======== Selected excerpt ========

Of the firstfruits the Israelite was to take a portion, and placing it in a basket, to bring it to

the place of the sanctuary, where it was to be received by the attendant priest. The offerer

was to accompany his presentation with the declaration, “I profess this day unto the

Lord thy God, that I am come unto the country which the Lord swore unto our

fathers for to give us;” and the priest having set the basket down before the altar, the

offerer was to make confession and prayer, gratefully acknowledging the Divine

favor showed to Israel in choosing them to be a great nation, in delivering them

out of Egypt, and bringing them into a rich and fertile land; and along with this

His bounty to the individual who now presented the firstfruits of his land unto the



1 “And it shall be, when thou art come in unto the land which the LORD thy God

giveth thee for an inheritance, and possessest it, and dwellest therein;  2 That

thou shalt take of the first of all the fruit of the earth,” -  (On the law of the

firstfruits, see Numbers 18:12; ch.18:4.) - “which thou shalt bring of thy land that

the LORD thy God giveth thee, and shalt put it in a basket,” -  טֶנֶא, a basket of

wickerwork.and shalt go unto the place which the LORD thy God shall choose

to place His name there.”

========

## Problem description
In the passage on the offering of firstfruits, where did the priest set the basket down?

======== Listing ========

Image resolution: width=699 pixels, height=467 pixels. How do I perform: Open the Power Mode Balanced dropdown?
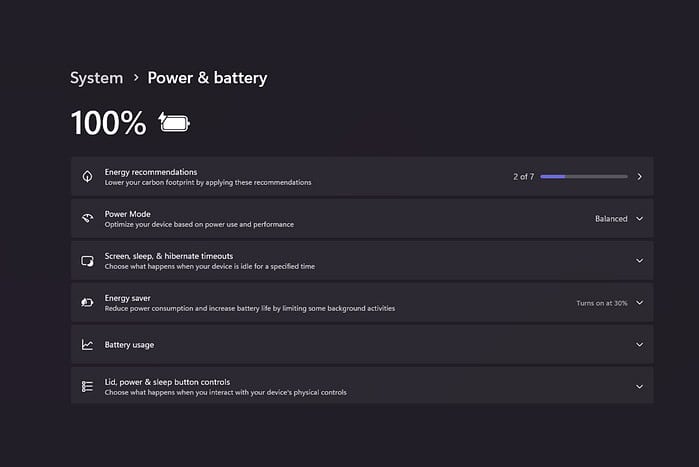tap(617, 218)
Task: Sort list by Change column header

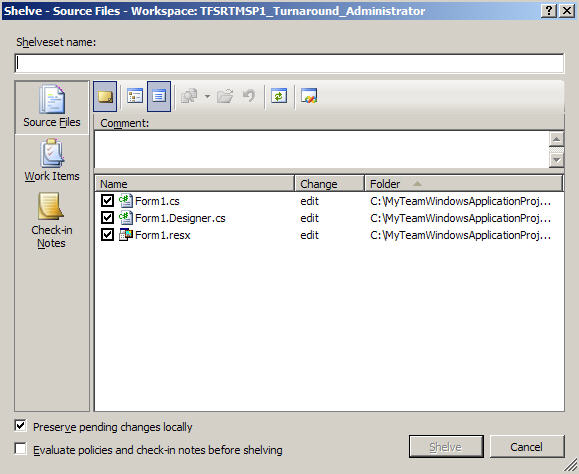Action: 329,183
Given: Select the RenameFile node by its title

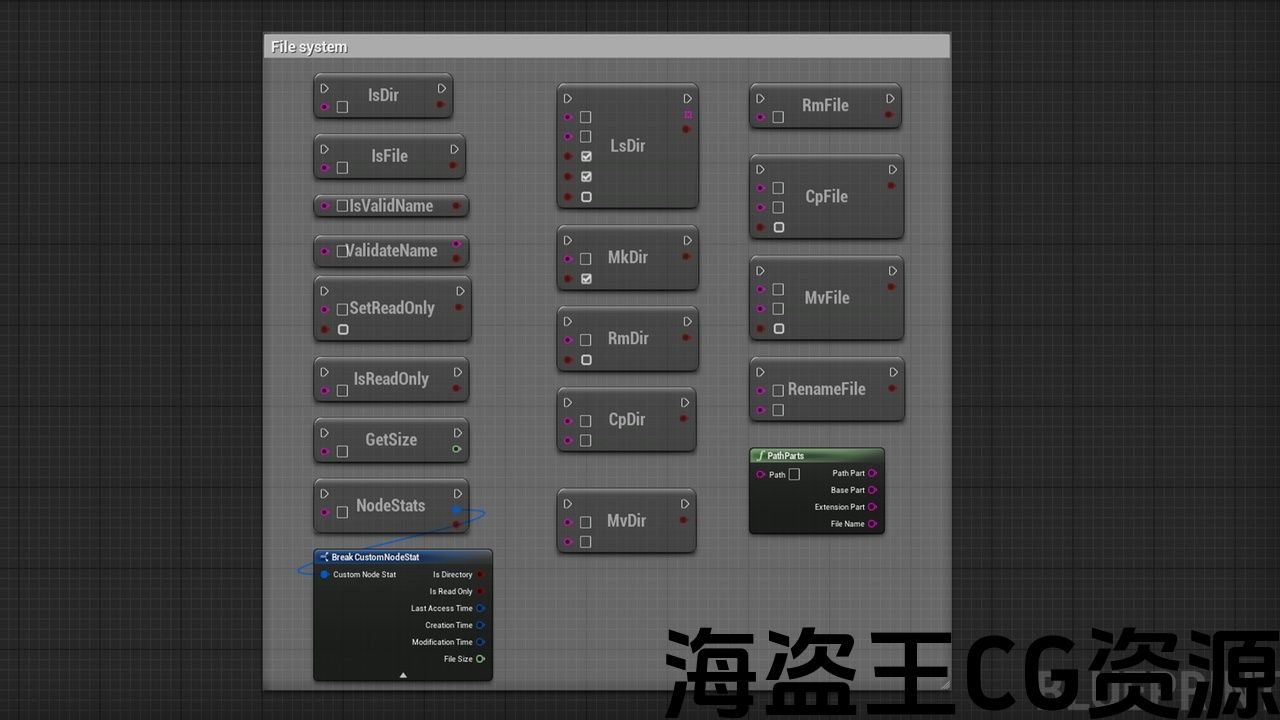Looking at the screenshot, I should (826, 389).
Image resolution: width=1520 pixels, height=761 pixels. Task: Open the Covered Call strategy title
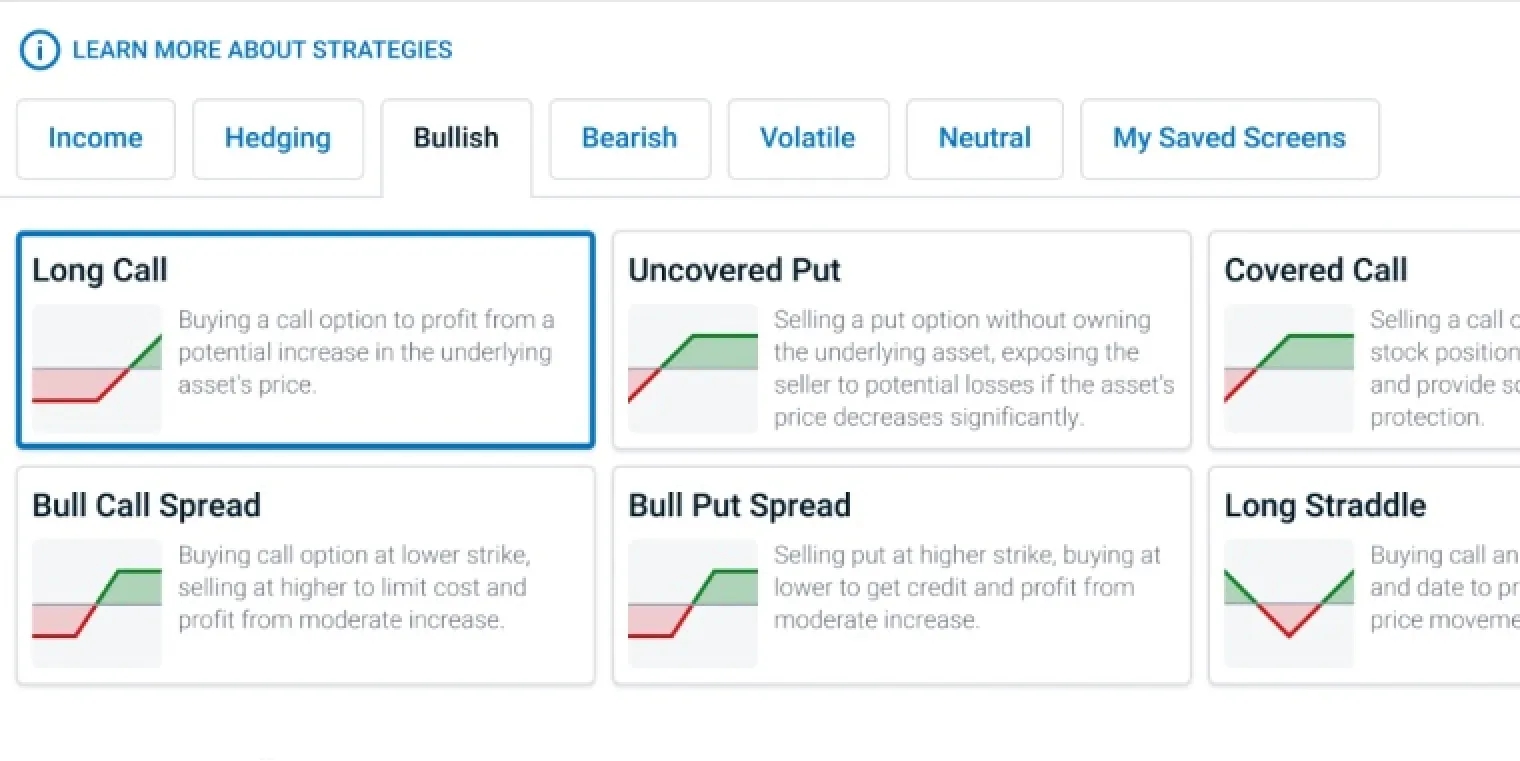1315,271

========

## Answer to this exercise
Before the altar.